Avinode Group
- Industry: Business aviation
- Founded: 2002
- Headquarters: Gothenburg, Sweden
- Key people: Oliver King, CEO

= Avinode Group =

Swedish technology company

Avinode Group is a Swedish B2B technology company focused on business aviation. It specializes in operating the Avinode Marketplace, an online marketplace for private air charter.

== History ==
Avinode was founded in 2002 by three Chalmers University of Technology graduates - Niklas Berg, Per Marthinsson, and Niclas Wennerholm. At this point in time, operators and brokers relied primarily on phone calls and faxes to source and schedule aircraft. Berg, Marthinsson, and Wennerholm created an online marketplace called the Avinode Marketplace, which quickly gained traction. In 2010, Avinode acquired its US marketplace competitor, CharterX. In 2014, Avinode was acquired by World Kinect Corporation. As of 2018, an average of 7,000 aviation professionals use the system daily, approximately 3,200 aircraft are listed in the marketplace, and nearly 300,000 flight requests are processed monthly. Roughly 80% of professionals in the business aviation industry use Avinode Group products.
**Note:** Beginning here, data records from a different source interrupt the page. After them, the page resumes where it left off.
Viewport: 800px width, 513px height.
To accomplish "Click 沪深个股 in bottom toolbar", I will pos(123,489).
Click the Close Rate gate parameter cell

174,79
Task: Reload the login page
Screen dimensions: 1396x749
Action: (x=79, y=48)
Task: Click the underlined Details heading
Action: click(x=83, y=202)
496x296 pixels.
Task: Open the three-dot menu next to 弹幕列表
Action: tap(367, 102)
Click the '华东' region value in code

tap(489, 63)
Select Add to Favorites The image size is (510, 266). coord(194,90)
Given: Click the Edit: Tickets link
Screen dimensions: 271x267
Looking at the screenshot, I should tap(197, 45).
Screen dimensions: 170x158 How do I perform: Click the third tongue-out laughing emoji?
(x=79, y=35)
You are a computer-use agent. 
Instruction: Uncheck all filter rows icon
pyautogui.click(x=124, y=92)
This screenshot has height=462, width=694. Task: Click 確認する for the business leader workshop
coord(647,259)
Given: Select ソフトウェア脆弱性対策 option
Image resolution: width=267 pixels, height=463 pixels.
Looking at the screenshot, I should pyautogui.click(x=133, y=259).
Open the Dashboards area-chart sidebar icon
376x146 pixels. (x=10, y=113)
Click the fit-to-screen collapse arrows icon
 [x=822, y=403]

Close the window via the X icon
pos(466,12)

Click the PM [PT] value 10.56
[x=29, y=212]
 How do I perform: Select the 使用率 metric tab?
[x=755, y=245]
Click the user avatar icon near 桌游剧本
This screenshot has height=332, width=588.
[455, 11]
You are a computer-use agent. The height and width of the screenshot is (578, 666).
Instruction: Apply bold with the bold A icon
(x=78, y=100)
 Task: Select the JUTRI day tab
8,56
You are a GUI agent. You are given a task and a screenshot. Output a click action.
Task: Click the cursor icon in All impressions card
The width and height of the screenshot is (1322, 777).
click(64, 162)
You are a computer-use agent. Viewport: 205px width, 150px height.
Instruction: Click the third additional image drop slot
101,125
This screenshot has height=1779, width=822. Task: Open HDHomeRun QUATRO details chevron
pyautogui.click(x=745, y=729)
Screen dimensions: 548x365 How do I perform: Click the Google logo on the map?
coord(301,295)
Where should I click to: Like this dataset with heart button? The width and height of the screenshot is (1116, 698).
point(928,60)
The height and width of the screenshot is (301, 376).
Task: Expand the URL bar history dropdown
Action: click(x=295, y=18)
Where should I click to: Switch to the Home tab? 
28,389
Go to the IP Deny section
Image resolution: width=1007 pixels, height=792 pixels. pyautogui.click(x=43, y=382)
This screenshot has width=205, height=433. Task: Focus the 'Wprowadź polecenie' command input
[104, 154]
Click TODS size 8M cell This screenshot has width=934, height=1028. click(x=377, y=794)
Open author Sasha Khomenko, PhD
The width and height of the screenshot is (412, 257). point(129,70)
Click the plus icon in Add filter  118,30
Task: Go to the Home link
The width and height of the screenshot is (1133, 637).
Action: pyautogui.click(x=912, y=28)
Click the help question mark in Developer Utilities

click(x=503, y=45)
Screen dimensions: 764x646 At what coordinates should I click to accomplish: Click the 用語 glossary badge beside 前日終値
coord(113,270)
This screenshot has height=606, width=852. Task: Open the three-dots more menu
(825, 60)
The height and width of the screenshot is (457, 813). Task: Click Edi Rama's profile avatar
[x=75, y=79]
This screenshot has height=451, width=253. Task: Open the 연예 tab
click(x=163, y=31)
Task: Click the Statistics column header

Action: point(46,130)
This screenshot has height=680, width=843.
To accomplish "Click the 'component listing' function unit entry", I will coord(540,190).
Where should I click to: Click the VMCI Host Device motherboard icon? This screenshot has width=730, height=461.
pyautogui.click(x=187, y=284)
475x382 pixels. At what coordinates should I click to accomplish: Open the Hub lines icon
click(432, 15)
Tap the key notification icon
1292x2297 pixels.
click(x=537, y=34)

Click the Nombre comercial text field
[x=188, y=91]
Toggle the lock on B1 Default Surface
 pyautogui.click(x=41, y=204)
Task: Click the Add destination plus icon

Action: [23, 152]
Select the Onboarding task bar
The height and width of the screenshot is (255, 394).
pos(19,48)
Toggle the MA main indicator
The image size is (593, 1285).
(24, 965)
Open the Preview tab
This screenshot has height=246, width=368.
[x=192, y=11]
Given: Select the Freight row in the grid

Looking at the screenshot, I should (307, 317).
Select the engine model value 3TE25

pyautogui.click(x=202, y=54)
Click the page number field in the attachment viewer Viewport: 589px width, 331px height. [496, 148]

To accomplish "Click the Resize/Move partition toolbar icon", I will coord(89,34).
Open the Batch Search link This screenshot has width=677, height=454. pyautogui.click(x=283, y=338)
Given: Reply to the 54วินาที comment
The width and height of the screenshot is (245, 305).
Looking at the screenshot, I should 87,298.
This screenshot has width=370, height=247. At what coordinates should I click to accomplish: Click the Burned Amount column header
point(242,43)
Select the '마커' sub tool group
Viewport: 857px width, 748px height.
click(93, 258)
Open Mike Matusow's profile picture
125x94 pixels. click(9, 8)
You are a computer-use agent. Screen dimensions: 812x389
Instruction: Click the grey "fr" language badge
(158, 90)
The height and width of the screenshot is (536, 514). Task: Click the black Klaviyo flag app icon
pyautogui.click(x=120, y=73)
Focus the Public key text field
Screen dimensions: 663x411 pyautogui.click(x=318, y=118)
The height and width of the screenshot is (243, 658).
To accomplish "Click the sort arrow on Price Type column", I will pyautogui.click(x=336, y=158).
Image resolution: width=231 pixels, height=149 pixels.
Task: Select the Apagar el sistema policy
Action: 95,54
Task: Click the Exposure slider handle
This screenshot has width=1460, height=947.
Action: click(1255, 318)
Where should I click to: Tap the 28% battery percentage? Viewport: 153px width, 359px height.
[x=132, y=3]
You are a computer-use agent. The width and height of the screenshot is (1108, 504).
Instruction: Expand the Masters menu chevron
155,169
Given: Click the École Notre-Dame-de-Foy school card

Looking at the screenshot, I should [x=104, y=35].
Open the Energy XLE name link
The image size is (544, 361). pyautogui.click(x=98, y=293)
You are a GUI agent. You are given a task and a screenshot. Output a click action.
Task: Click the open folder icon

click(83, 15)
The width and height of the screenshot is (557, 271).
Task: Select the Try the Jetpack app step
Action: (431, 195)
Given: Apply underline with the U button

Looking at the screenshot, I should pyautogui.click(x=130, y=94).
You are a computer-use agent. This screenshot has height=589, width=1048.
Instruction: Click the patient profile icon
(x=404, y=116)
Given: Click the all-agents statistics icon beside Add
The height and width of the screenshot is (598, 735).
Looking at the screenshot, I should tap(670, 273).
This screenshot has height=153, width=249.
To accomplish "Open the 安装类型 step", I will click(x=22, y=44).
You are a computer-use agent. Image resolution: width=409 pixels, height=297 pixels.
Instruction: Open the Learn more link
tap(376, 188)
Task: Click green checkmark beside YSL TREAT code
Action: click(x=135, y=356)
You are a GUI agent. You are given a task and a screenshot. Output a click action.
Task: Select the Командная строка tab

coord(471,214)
In May 2024, the acquisition of Avinode by CAMP Systems International, Inc. took place, in turn a subsidiary of the Hearst Corporation.

In April 2026, SVT said that Avinode was being used by Russian elites, including oligarchs, to avoid sanctions imposed following the 2022 Russian invasion of Ukraine. SVT's investigation included posing as a sanctioned Russian citizen, they were then contacted by Russian brokers who confirmed that they were using Avinode. According to lawyer Alexandre Prezanti, the company being aware of services being provided to Russian customers would constitute a violation of EU sanctions. Avinode declined an interview with SVT and responded via email to some of its questions, saying the situation was the result of a single employee.

== Suite of applications ==
Avinode Group consists of three applications serving different groups and purposes with business aviation.
- Avinode connects the services of operators and brokers globally, enabling buyers to search for trips, request quotes, and communicate with sellers.
- SchedAero, the web-based software for fleet operations, was launched in 2012. SchedAero serves operators and private flight departments as an online system for aircraft and crew scheduling, quoting, regulatory compliance, and maintenance.
- Paynode, launched in 2016, is a digital payment platform developed specifically for the air charter industry.